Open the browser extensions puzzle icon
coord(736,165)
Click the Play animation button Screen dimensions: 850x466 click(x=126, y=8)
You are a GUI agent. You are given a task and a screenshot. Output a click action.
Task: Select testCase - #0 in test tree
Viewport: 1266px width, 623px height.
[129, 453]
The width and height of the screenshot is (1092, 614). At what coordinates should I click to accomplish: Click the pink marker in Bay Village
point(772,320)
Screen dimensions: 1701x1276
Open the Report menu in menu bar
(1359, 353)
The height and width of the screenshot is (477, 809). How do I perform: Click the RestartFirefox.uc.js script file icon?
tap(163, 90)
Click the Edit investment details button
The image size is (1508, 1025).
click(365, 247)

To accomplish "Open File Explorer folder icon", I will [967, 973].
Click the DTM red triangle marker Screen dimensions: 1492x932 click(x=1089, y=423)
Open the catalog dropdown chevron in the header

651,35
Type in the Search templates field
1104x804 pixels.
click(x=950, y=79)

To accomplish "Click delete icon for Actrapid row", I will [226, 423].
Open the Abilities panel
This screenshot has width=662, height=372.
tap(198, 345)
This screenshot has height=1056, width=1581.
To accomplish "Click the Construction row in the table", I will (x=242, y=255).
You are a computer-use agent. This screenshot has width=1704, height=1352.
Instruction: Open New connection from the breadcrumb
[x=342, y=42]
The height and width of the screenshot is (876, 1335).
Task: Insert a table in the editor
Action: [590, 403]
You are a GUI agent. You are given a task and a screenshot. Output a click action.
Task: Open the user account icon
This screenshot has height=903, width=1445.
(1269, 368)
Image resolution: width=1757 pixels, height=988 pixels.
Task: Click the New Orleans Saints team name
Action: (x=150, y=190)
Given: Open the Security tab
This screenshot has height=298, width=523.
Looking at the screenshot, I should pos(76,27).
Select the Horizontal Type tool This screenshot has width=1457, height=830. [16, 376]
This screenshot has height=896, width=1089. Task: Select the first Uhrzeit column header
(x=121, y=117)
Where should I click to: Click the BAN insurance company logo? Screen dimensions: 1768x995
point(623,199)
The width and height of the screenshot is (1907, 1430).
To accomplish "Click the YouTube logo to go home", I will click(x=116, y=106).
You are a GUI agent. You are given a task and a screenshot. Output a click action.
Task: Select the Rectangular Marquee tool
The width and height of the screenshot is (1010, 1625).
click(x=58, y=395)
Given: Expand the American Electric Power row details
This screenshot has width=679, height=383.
******
◆ The task
Count the lines in the records that include the word "Type". Report the total alone.

◆ Worked solution
2